One essential, preventative diagnostic tool that provides valuable insights not visible during a regular dental exam are dental radiographs (x-rays). The information gathered by the x-rays is used by dental hygienists and dentist to detect any dental abnormalities and complete the best treatment plan.
Dental x-rays may reveal:
- Bone loss.
- Cysts or abscesses.
- Decay between the teeth.
- Cancerous and non-cancerous tumors
- Poor root and tooth positions.
- Problems below the gum line or inside a tooth.
- Developmental abnormalities.
Dental x-rays help you save time, money, unnecessary discomfort, and your teeth and detecting a treating dental problems early!
Are dental x-rays safe?
Our environment exposes all of us to natural radiation. The amount of radiation exposure a person receives in a single day from natural sources is the same amount as one receives from a full mouth series of x-rays.
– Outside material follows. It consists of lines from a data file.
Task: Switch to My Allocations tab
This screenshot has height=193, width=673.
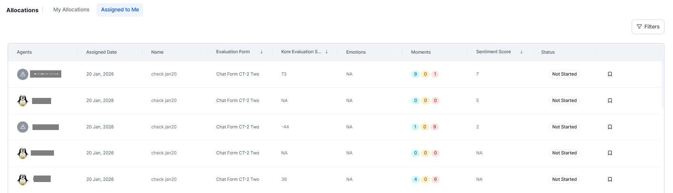Action: tap(71, 10)
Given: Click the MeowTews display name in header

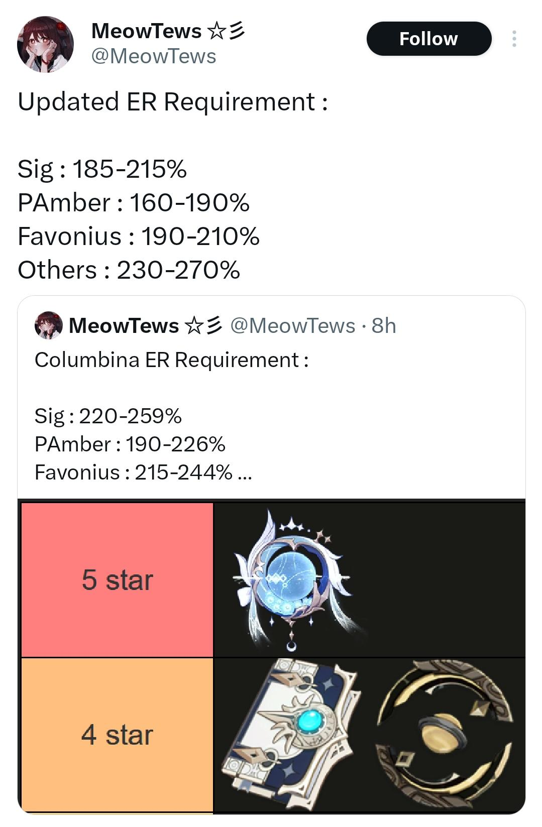Looking at the screenshot, I should tap(146, 31).
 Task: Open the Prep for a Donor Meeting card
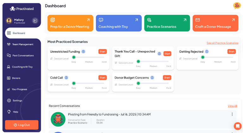coord(70,23)
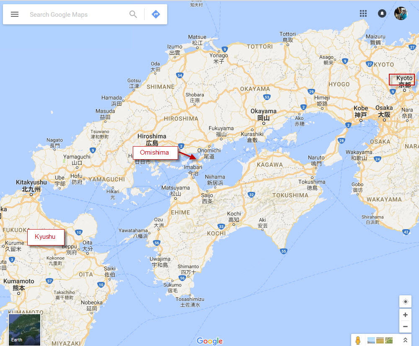Select the Pegman Street View figure
419x346 pixels.
358,340
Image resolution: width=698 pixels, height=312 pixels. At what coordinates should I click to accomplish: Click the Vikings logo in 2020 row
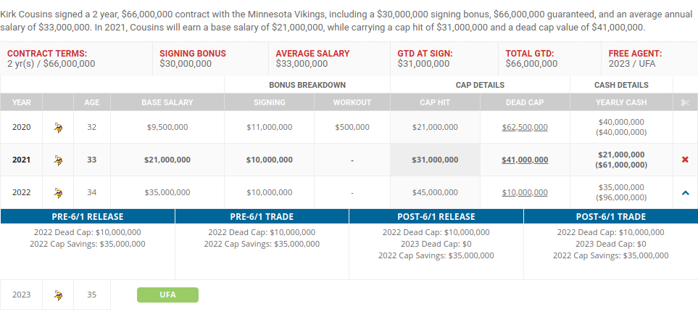(58, 128)
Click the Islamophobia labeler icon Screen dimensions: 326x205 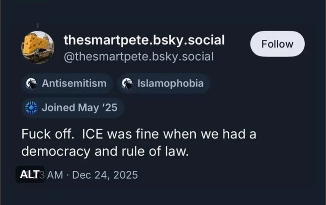[x=126, y=83]
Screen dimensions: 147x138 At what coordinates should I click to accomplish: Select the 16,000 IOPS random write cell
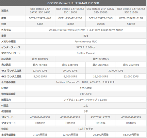click(101, 77)
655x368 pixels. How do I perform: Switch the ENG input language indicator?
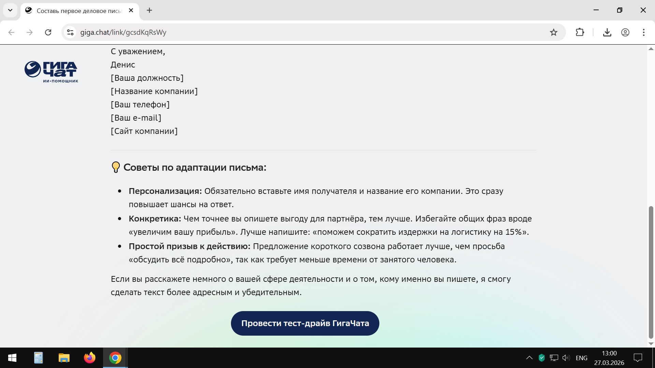pos(581,358)
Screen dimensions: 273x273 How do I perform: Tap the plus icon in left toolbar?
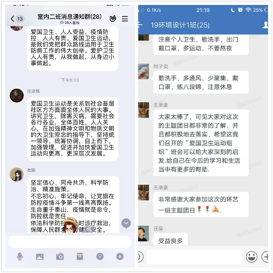pos(120,257)
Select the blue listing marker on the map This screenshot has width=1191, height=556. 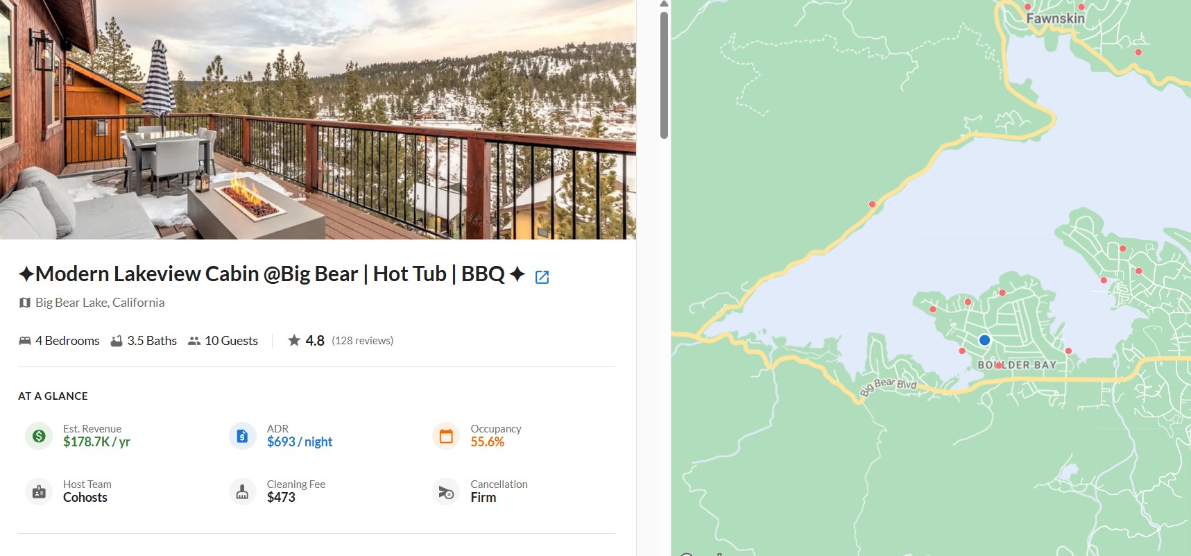click(x=984, y=340)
Dental x-rays are considered safe since they produce a low level of radiation. To further ensure your safety, dentists take necessary precautions to limit the patient’s exposure to radiation when taking dental x-rays. This includes utilizing lead apron shields to protect the body as well as using the latest from Dexis in digital x-ray technology. This enables the dental hygienist and/or dentist to get an x-ray with a lot less radiation that the traditional film. Furthermore, the radiograph is available for reading on a computer screen instantly.
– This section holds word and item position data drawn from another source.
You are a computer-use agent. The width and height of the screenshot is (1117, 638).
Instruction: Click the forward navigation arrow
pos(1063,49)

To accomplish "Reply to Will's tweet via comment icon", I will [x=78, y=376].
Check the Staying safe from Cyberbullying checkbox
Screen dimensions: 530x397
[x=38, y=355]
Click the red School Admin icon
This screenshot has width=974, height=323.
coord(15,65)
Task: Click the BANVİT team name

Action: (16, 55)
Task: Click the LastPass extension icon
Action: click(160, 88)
How often should dental x-rays be taken?
Dental x-rays are taken depending on the individual dental health needs of each patient. Your dentist and dental hygienist may recommend x-rays after reviewing your medical and dental history, signs and symptoms, age consideration, risk for disease, and your dental exam.
All new patients are recommended to undergo a full mouth series of dental x-rays, which is usually good for three to five years. It’s recommended to get x-rays of top and bottom teeth biting together (bite-wing x-rays) once or twice a year during dental checkups (recall visits) in order to detect any new dental problems.